A study at the University of Nebraska Medical Center (UNMC) found that a novel device can significantly reduce contamination of blood cultures, potentially reducing risky overtreatment and unnecessary use of antibiotics for many patients. This approach could also substantially reduce health care costs, according to the study.
Thousands of U.S. patients get their blood drawn every day for blood cultures in order to diagnose serious infections such as sepsis, which can be a deadly condition. A small but significant percentage of the blood cultures are contaminated, due in part to skin fragments containing bacteria that are dislodged during a blood draw.
This leads to false results that can mislead clinicians into thinking a patient has a potentially serious bloodstream infection. The consequences are costly and put patients at risk.
With traditional blood draws, about 30% to 40% of patients with contaminated blood cultures are prescribed antibiotics unnecessarily. This contributes to antibiotic resistance and undermines nationwide efforts to improve antimicrobial stewardship. A large number of patients get another unnecessary blood draw. For many patients, the risks include an extended hospital stay and potential side effects of antibiotics.
“A lot of people think this is a minor problem,” said lead author Mark Rupp, MD, professor and chief of the UNMC Division of Infectious Diseases and medical director of the Department of Infection Control and Epidemiology at Nebraska Medicine, UNMC’s hospital partner. “However, contaminated blood cultures are a big deal. Physicians can be led astray, and patients may be harmed by additional tests and unnecessary antimicrobial therapy.”
The prospective, controlled study, conducted with 904 patients and 1,808 blood cultures, compared standard procedures to the SteriPath initial specimen diversion device (ISDD) to determine whether blood culture contamination was reduced. The ISDD is a sterile blood collection system that diverts and sequesters the first 1.5 to 2.0 mL of blood—which often carries contaminating skin cells and microbes. This part of the blood is discarded.
Blood culture contamination was significantly reduced through use of the ISDD.
“We were able to decrease the false positive rate significantly through use of this device—from 1.78% down to 0.2%, which represents an 88% reduction,” Dr. Rupp said. “The 1.78% baseline rate of contamination may seem small, but we should strive to decrease adverse events to the lowest possible level because of the impact to the patient and the burden to our health care system. We quite clearly showed the rate of contamination was significantly reduced, and that decrease has a very big impact.”
He said contamination rates routinely range from 0.6% to 6.0 % in U.S. health care institutions.

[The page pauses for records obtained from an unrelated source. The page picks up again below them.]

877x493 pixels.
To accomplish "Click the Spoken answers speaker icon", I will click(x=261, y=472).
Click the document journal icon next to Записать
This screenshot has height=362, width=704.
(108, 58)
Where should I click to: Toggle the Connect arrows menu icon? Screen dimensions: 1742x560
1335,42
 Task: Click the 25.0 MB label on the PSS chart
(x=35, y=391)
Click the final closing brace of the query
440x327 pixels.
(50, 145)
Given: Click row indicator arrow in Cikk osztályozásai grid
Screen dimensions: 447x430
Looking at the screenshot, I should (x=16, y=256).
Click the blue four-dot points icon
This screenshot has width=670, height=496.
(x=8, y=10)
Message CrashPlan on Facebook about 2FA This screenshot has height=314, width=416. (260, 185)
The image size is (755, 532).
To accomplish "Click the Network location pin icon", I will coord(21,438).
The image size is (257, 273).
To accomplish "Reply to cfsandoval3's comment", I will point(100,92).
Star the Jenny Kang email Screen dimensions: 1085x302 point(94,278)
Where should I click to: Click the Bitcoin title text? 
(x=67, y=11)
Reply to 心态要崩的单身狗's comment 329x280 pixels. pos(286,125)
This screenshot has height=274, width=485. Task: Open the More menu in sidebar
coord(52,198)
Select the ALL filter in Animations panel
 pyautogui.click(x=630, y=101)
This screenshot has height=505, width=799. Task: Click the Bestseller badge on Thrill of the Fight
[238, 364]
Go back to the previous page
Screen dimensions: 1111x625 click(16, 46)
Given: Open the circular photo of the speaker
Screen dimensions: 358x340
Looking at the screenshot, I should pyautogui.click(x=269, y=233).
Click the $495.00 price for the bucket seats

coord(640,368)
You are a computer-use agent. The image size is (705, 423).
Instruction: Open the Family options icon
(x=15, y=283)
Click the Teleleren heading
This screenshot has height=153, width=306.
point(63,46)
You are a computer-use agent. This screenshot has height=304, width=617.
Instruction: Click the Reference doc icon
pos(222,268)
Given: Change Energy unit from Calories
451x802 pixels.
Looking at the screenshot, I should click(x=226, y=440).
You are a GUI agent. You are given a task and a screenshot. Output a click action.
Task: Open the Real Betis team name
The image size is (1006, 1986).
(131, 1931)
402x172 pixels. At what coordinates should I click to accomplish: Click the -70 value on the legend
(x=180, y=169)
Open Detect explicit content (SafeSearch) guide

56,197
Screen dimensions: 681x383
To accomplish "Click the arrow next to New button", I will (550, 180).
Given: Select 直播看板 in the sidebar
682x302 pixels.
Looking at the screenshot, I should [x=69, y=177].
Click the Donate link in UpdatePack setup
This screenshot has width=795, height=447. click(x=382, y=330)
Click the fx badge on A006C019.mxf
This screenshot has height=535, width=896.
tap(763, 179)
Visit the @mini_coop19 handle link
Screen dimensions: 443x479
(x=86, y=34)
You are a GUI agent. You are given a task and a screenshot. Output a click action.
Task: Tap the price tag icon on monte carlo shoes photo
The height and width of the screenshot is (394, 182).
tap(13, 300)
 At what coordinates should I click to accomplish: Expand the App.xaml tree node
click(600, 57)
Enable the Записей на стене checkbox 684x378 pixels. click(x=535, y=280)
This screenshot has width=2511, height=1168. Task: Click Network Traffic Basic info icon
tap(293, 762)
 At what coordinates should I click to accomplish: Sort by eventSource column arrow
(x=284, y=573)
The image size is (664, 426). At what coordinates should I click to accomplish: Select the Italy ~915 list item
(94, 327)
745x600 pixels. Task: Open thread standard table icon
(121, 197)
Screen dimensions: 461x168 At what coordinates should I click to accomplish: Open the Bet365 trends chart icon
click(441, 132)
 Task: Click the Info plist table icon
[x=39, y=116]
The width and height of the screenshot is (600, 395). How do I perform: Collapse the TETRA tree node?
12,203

Costs associated with blood culture contamination per patient case ranged from $1,000 in 1998 to $8,700 in 2009. A more recent study in the United States observed excess charges of $8,720 per contamination event.
“If a midpoint cost estimate of $4,850 is used, and the added cost of the device is not taken into account, it equates to a cost avoidance of $1.8 million per year at our institution alone,” Dr. Rupp said. “If the low rate of contamination that we observed in the study, 0.22%, was applied to all blood cultures throughout the country, billions of dollars of excess costs could be avoided.”
The results of the study are published online in the journal Clinical Infectious Diseases.
The study was supported by Magnolia Medical Technologies, Inc., through a research contract.